* **Task details**: Please change "bookmark icon" to "star icon" in the items below and rewrite them with nothing else altered, leaving out the pictures.

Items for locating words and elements
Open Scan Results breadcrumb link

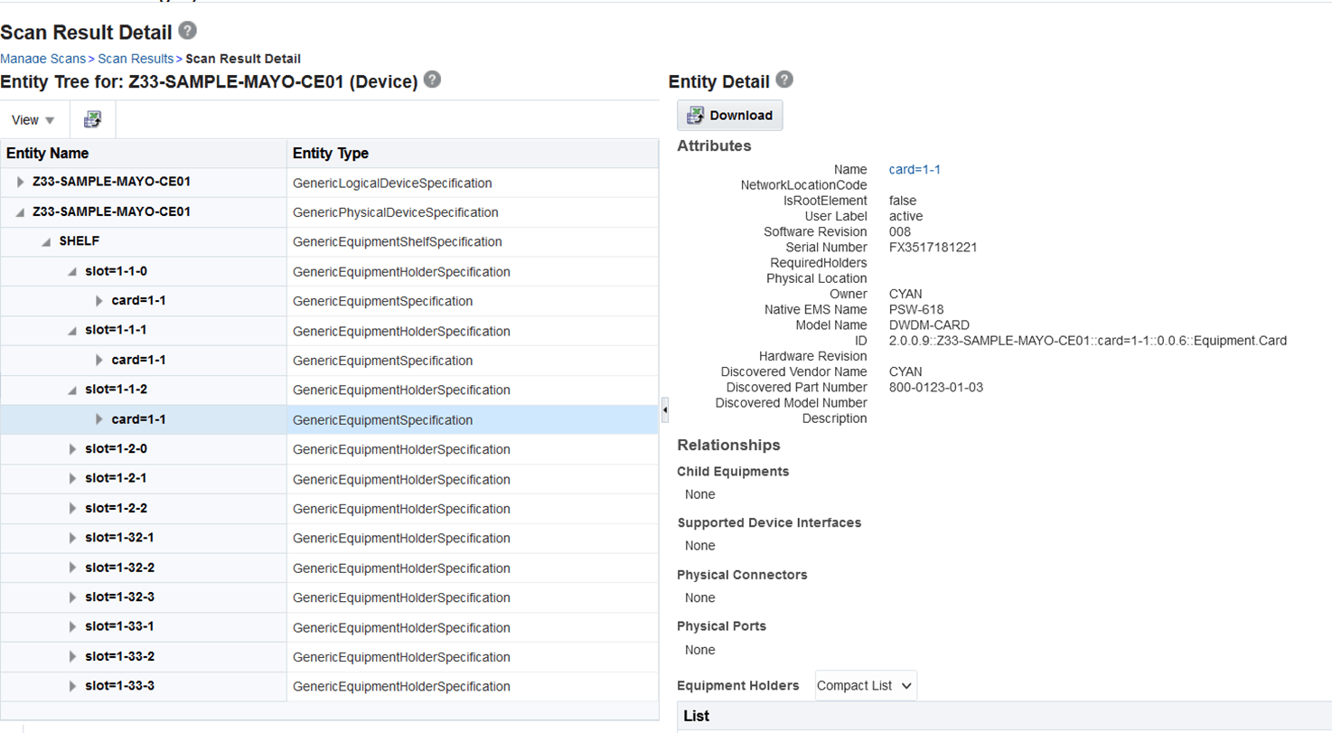pyautogui.click(x=136, y=59)
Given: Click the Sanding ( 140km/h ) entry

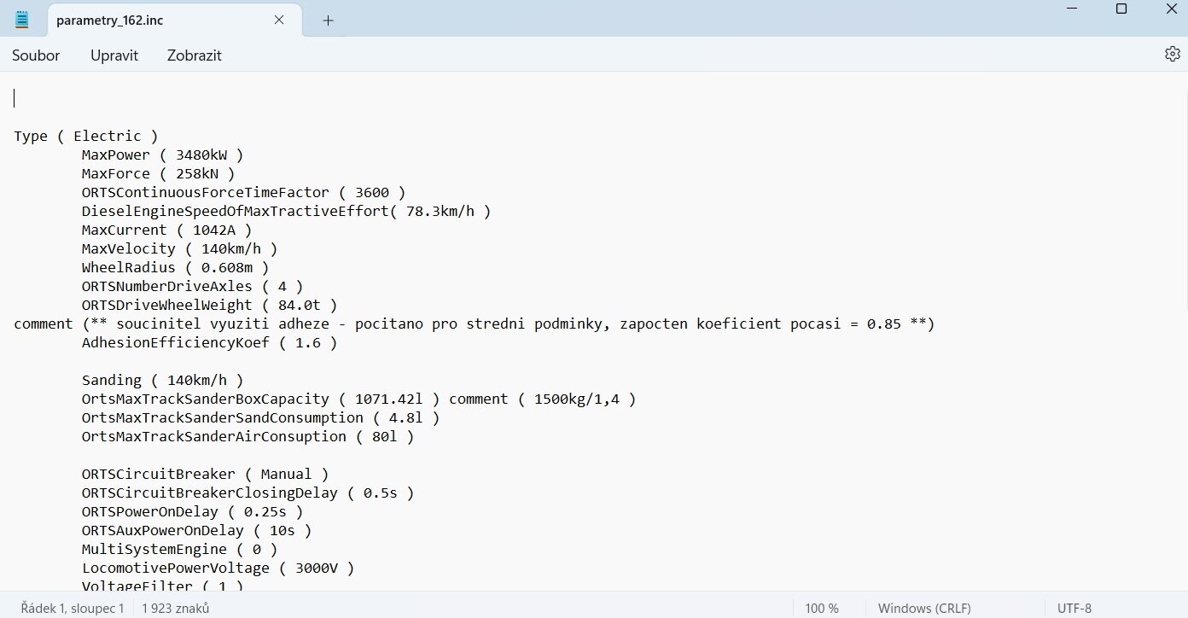Looking at the screenshot, I should pos(162,380).
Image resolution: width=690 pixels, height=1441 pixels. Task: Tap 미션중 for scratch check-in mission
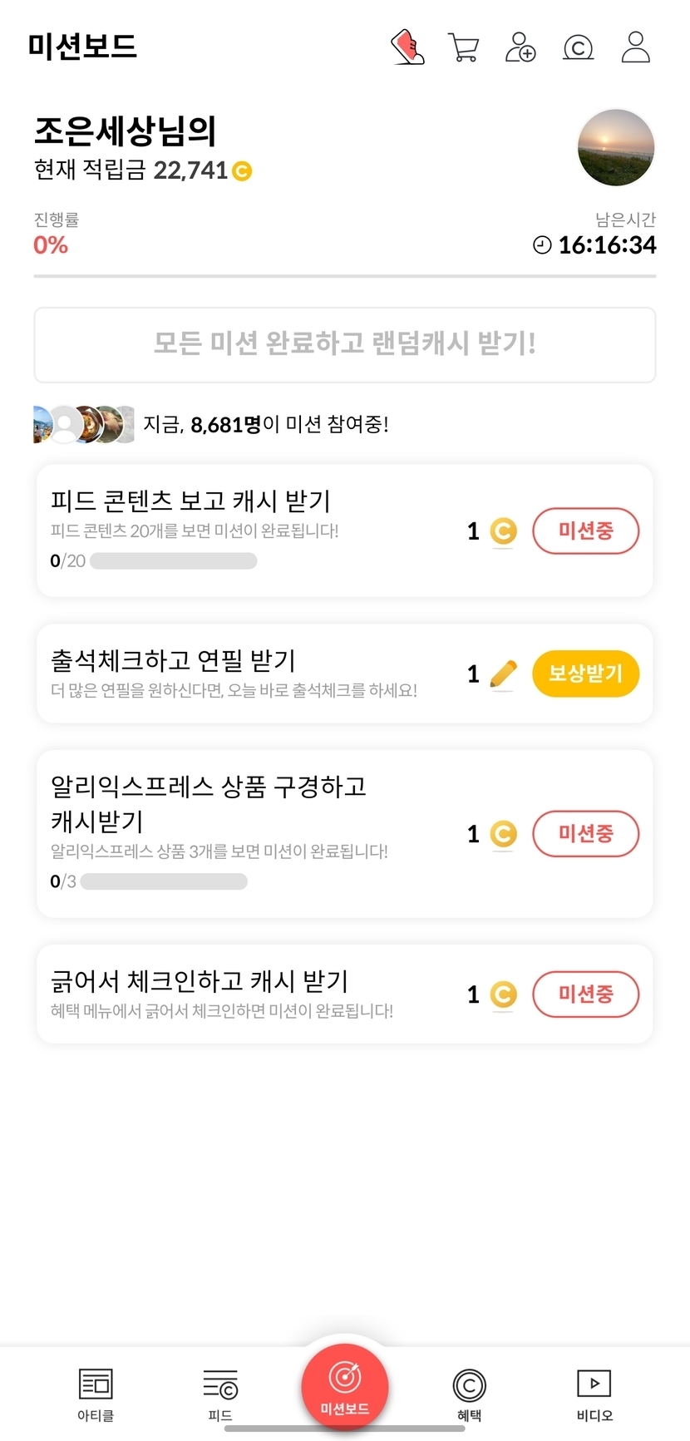click(x=585, y=994)
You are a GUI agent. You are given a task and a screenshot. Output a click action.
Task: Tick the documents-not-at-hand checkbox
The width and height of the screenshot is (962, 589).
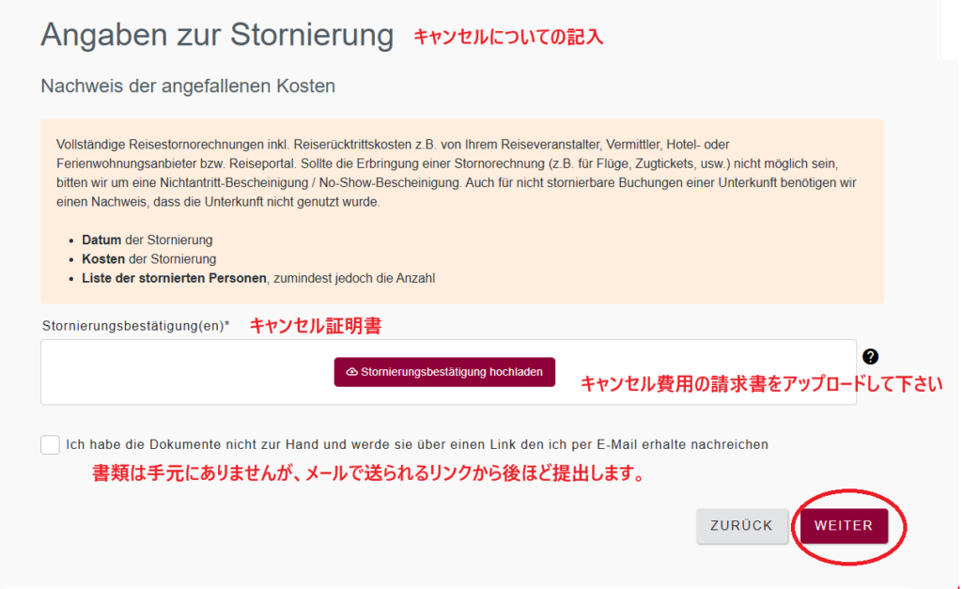[51, 444]
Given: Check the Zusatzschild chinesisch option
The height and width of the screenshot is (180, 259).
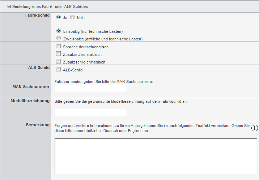Looking at the screenshot, I should click(58, 61).
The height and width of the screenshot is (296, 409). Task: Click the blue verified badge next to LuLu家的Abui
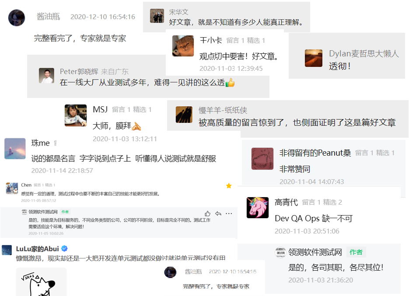pos(64,248)
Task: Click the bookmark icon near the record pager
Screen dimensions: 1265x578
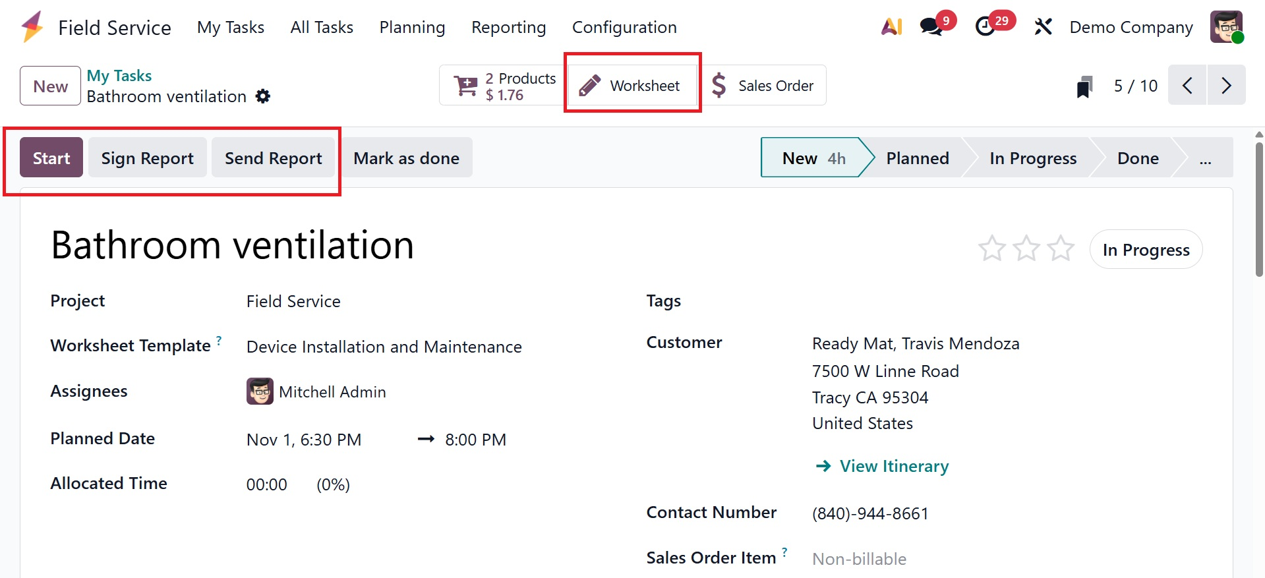Action: pos(1084,86)
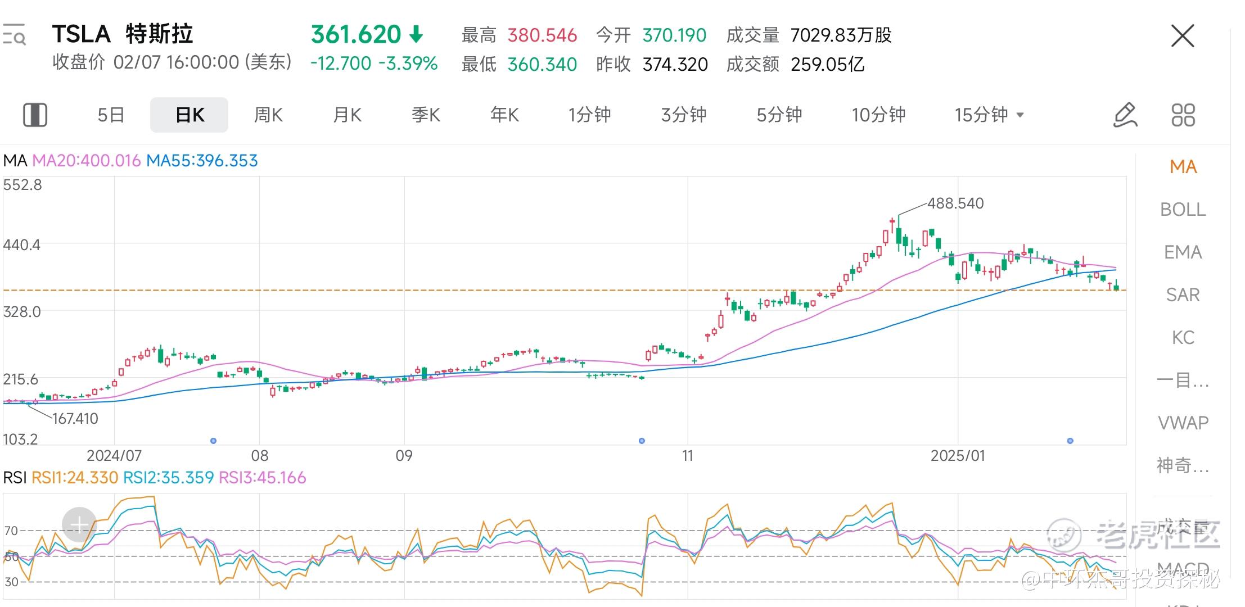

* **Worked solution**:
Open Scan Results breadcrumb link

pyautogui.click(x=136, y=59)
Given: Click the Sanding ( 140km/h ) entry

Looking at the screenshot, I should pos(162,380).
Image resolution: width=690 pixels, height=1441 pixels. Task: Tap 미션중 for scratch check-in mission
click(x=585, y=994)
You are a GUI agent. You are given a task and a screenshot. Output a click action.
Task: Tick the documents-not-at-hand checkbox
The width and height of the screenshot is (962, 589).
[51, 444]
Given: Check the Zusatzschild chinesisch option
The height and width of the screenshot is (180, 259).
Looking at the screenshot, I should click(58, 61).
The height and width of the screenshot is (296, 409). Task: Click the blue verified badge next to LuLu家的Abui
pos(64,248)
Task: Click the star icon near the record pager
Screen dimensions: 1265x578
Action: pos(1084,86)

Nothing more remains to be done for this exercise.